Brief: Revise the listing so that "Remember me" becomes "Keep me signed in", leaving everything else unchanged.

Material shown:
────

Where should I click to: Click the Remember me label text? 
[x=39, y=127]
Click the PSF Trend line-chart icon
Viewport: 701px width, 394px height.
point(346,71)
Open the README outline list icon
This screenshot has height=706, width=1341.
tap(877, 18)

────

Answer to this task:
Where should I click to: Click the Keep me signed in label text? 
[x=39, y=127]
Click the PSF Trend line-chart icon
Viewport: 701px width, 394px height.
point(346,71)
Open the README outline list icon
This screenshot has height=706, width=1341.
tap(877, 18)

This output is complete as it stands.